No meio do exercício de absoluta banalidade,- o poder gosta da banalidade, - em que tudo foi mau, as declarações irrelevantes, a música mal ensaiada, o tipicismo de uma cozinheira angolana destinado a dar cor local, num hotel de luxo que seria um melhor retrato da realidade angolana, e de umas conversetas sobre “cultura” ao nível daquelas galerias de arte que vendem reproduções de um menino a chorar, lá houve uma pergunta mais que estudada, mais que prudente, mais que temerosa, sobre a corrupção, quase como se se pedisse desculpa de a fazer. Que a pergunta era um proforma, provavelmente negociado com o ministro (ele próprio envolvido em vários casos de corrupção), está na forma artificial como tudo se desenvolveu, como se tudo fosse apenas um problema de “percepção” de estrangeiros que não conhecem Angola. Sim, havia de facto alguma corrupção, mas isso devia-se à burocracia. Sim, havia de facto alguma corrupção, mas isso devia-se à juventude do país e à guerra. Sim, era um “problema doméstico”, mas já há umas leis excelentes e duras que permitem combatê-la. Na sala estavam vários exemplos de gente que ganha umas centenas de dólares de salário formal e detêm fortunas de milhões. Isto num país em que a maioria da população vive na miséria e em que não há verdadeira indústria, apenas rendimentos de petróleo ou diamantes, controlados na sua distribuição pelo MPLA e pelo Presidente da República e a sua entourage.
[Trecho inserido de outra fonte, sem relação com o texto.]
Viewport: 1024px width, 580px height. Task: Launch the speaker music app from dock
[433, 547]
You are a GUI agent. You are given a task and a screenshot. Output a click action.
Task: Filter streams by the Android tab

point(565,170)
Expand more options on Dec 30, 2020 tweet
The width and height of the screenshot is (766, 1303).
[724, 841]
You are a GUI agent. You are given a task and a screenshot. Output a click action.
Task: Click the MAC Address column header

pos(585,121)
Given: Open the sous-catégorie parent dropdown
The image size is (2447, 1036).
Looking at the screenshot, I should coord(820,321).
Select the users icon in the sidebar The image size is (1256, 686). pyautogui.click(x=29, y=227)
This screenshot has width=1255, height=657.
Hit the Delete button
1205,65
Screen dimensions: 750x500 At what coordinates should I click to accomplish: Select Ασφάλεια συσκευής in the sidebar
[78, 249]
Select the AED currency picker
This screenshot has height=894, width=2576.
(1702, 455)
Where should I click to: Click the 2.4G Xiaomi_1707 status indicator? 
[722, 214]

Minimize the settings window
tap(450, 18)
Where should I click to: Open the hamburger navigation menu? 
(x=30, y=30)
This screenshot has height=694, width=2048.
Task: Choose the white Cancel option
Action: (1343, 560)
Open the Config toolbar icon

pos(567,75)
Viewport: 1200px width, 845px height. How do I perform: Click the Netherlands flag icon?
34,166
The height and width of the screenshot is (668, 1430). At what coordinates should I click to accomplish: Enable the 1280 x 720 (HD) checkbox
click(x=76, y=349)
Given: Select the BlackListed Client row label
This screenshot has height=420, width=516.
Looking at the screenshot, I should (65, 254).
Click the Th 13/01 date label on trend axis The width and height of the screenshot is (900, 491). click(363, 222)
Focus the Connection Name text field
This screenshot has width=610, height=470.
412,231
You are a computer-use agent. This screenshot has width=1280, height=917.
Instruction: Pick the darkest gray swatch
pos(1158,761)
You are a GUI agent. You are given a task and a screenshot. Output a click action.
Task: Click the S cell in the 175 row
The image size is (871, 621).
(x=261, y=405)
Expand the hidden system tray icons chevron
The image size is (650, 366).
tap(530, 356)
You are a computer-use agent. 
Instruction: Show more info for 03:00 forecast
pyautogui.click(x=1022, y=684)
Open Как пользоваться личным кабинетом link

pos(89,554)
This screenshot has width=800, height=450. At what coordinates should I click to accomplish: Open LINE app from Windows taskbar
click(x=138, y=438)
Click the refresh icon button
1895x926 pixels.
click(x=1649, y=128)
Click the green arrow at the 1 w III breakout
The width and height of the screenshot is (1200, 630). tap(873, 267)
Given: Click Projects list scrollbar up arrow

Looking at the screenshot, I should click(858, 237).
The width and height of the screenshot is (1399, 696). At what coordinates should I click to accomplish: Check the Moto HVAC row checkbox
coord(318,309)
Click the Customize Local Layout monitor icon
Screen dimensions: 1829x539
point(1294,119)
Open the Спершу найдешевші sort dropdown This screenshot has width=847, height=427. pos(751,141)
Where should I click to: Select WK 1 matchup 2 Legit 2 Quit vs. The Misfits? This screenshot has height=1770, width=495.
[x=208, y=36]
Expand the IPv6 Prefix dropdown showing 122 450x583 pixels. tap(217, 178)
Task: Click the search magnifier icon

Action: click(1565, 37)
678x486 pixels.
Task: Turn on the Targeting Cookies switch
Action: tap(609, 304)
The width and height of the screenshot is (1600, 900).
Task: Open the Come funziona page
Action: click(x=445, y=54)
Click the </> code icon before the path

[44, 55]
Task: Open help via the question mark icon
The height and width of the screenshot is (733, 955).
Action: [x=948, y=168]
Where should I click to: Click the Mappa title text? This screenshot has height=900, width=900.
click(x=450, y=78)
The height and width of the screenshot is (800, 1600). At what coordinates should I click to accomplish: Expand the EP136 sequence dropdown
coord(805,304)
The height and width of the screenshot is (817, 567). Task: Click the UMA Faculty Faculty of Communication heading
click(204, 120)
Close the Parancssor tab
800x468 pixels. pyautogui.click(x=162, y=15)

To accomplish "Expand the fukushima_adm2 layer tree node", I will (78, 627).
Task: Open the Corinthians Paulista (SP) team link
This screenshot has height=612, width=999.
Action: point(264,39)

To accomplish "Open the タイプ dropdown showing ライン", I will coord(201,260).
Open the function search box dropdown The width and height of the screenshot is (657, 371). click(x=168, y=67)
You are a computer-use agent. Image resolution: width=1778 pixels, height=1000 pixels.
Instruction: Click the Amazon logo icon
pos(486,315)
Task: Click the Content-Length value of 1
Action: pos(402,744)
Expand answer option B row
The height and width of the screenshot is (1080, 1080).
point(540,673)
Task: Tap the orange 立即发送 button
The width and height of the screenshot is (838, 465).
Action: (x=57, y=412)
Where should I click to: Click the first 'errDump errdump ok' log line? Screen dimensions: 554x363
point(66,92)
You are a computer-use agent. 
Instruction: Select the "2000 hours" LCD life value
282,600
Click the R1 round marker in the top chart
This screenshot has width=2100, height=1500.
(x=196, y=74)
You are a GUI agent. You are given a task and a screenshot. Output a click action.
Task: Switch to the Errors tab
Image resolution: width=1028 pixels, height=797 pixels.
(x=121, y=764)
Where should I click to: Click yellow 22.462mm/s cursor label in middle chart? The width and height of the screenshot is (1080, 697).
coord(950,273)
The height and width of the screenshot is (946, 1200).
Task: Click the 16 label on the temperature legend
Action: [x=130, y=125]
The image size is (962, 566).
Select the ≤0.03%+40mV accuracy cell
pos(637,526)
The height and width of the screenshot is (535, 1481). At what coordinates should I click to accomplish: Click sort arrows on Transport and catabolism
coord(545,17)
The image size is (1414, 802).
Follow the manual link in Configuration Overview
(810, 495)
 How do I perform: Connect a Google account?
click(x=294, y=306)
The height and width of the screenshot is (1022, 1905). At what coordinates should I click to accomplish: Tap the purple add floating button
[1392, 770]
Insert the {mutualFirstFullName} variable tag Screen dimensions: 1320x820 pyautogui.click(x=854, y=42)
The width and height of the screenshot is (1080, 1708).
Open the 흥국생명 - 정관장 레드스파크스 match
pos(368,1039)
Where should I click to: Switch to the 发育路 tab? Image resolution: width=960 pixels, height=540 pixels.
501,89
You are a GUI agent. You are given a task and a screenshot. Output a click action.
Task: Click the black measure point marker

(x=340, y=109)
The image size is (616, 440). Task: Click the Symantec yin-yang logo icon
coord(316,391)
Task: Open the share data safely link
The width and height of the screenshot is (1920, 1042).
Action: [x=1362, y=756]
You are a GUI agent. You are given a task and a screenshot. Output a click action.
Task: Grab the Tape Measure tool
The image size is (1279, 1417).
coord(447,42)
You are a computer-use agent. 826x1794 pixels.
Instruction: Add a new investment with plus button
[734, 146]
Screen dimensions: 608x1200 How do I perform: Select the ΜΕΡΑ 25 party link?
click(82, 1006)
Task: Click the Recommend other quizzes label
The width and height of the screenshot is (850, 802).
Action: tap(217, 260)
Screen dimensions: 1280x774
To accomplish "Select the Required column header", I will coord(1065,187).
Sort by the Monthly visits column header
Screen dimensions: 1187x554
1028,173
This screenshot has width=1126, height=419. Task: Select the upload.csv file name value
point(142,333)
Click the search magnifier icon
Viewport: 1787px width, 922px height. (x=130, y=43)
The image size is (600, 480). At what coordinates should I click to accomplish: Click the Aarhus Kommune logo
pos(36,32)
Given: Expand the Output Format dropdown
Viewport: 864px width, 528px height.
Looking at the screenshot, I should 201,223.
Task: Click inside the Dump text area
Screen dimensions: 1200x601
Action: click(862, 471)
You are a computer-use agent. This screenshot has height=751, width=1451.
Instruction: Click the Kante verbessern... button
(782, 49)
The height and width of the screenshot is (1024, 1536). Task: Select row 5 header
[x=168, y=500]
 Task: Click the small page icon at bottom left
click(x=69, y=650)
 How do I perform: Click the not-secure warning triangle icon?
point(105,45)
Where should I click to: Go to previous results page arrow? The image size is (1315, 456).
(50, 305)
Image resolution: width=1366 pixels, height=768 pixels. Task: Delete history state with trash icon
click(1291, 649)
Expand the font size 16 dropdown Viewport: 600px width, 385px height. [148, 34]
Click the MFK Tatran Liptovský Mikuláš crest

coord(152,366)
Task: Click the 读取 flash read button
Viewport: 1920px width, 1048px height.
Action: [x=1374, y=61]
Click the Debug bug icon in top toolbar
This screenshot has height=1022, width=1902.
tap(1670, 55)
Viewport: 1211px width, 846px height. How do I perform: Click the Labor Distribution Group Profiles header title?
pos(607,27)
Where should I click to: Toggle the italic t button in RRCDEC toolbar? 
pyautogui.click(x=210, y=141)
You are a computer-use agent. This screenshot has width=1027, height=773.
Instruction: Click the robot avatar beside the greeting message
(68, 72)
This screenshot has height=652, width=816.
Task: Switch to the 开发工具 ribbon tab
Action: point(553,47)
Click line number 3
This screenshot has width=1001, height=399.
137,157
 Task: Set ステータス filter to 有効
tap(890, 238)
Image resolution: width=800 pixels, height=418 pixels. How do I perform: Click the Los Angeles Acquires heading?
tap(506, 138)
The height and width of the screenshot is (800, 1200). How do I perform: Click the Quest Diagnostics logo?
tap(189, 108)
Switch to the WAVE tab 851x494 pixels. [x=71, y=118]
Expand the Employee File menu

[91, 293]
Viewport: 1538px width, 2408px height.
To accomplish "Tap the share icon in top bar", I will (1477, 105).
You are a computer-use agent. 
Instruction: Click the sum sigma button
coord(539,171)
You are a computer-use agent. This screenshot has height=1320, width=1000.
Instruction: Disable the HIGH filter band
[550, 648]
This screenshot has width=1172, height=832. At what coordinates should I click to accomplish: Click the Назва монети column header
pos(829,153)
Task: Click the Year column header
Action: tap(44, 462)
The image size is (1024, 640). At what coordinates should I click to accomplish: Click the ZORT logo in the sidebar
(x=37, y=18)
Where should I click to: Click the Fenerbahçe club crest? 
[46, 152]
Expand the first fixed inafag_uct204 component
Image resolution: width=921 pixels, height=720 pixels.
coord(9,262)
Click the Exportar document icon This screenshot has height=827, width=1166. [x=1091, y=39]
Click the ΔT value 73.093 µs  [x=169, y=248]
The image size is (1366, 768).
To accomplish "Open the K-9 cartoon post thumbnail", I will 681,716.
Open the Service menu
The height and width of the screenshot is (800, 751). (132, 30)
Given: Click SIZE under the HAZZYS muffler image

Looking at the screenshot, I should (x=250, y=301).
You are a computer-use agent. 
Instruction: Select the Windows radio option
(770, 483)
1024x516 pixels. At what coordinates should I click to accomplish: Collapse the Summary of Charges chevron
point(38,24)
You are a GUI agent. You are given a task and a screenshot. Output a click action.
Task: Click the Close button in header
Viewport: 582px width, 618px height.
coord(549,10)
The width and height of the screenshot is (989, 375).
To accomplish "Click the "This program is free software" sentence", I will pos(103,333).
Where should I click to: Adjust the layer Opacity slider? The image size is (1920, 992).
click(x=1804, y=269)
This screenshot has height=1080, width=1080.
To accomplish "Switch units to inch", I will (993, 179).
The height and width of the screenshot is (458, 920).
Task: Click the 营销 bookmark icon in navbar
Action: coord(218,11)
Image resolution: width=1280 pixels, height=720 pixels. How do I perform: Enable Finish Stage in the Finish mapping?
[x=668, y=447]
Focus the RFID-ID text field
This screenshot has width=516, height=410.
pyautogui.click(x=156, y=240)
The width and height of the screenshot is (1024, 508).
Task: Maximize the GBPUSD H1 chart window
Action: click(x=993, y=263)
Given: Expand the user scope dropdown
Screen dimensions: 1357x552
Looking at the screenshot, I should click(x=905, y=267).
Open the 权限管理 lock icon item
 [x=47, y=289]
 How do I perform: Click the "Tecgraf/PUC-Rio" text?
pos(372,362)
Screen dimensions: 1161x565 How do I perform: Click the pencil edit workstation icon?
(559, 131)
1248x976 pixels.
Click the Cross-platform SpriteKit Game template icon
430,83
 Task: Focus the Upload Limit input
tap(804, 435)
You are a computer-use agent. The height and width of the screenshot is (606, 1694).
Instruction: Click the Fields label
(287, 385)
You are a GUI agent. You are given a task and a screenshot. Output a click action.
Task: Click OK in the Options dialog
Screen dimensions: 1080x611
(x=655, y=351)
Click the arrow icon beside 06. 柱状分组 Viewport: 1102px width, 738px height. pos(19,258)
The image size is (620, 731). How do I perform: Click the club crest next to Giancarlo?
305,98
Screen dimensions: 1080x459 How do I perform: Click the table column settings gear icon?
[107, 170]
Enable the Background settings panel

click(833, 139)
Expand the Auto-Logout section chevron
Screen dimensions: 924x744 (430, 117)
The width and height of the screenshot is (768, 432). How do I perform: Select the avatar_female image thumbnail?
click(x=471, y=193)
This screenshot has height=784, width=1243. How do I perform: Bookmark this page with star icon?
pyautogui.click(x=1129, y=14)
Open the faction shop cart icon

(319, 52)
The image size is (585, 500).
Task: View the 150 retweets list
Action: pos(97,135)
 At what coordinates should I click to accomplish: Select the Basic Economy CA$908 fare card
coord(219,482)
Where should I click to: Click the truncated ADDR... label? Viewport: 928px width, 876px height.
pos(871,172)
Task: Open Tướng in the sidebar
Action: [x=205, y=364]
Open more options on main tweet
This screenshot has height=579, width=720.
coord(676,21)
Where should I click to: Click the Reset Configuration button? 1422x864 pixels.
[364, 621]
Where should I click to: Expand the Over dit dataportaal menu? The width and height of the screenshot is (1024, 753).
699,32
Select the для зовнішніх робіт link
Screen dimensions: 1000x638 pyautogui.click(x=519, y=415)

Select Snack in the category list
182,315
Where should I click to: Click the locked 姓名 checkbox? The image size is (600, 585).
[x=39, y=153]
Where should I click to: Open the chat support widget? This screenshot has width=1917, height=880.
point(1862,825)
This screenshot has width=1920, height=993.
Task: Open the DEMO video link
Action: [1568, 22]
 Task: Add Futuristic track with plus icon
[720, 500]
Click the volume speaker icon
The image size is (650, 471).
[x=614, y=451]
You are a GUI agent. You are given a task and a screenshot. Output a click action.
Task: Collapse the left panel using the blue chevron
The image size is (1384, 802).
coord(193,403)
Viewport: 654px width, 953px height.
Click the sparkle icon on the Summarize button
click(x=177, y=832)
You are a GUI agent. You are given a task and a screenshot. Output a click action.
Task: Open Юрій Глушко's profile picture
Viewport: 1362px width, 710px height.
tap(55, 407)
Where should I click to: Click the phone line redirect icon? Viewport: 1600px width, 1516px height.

Jornalismo? Deixem-me rir.
COISAS DA SÁBADO: PARA QUE SERVE A “INFORMAÇÃO” DA RTP?
Um bom exemplo da razão pela qual o governo pretende ficar com um canal informativo na RTP, a mais escusada das razões porque a SICN e TVI24 cumprem essa função, é porque o poder politico quer controlar a propaganda dos seus actos. O último Prós e Contras, realizado em Luanda, é um bom exemplo de como nada mudou desde as sessões de propaganda típicas de José Sócrates. Agora são com Miguel Relvas, antes eram com Sócrates, antes eram os aviõezinhos a levantar da OTA em videogame e agora é uma sessão que podia bem ter sido feita antes do 25 de Abril. Até o toque do folclore exótico a despropósito com umas pretas de tronco nu vestidas com os ademanes tribais, podiam bem passar num documentário do SNI.
De facto, o que leva a RTP em aperto financeiro a enviar uma equipa à cidade mais cara do mundo, gastar tempo de satélite, deslocar pessoas e bens para acabar por fazer um pífio exercício de propaganda centrado nos estereótipos sobre a relação entre Portugal e Angola, bem longe de qualquer realidade? O que leva a tão deprimente e caro exercício de banalidade absoluta, a não ser dar tempo de antena a um ministro, por singular coincidência o mesmo que tutela a RTP, acolitado pelos mesmos de sempre, os mesmos que acompanhavam José Sócrates e lhe davam a mesma caução que agora dão a este governo como a darão a outro que venha a seguir?
Eu compreendo que, sendo tudo tão mau e banal, por cá a propaganda não seja muito eficaz, mas o mesmo já não pode ser dito por lá. Por lá, há um efeito de poder neste pobre programa: nenhum membro da elite angolana poderia perceber que um ministro português fosse importante e poderoso se ele não andasse, como eles andam, com a televisão do estado à rédea. Relvas quis mostrar em Angola que por cá é poderoso, tão poderoso que traz a televisão pública à ilharga como qualquer general-empresário angolano faz com a TPA. Já não é a primeira vez que isto acontece: com o mesmo ministro em Moçambique, a falar à vontade das instruções que deu à Lusa para a cobertura de um colóquio em que participou e que, aliás, não correu bem lá, mas isso foi por cá foi silenciado.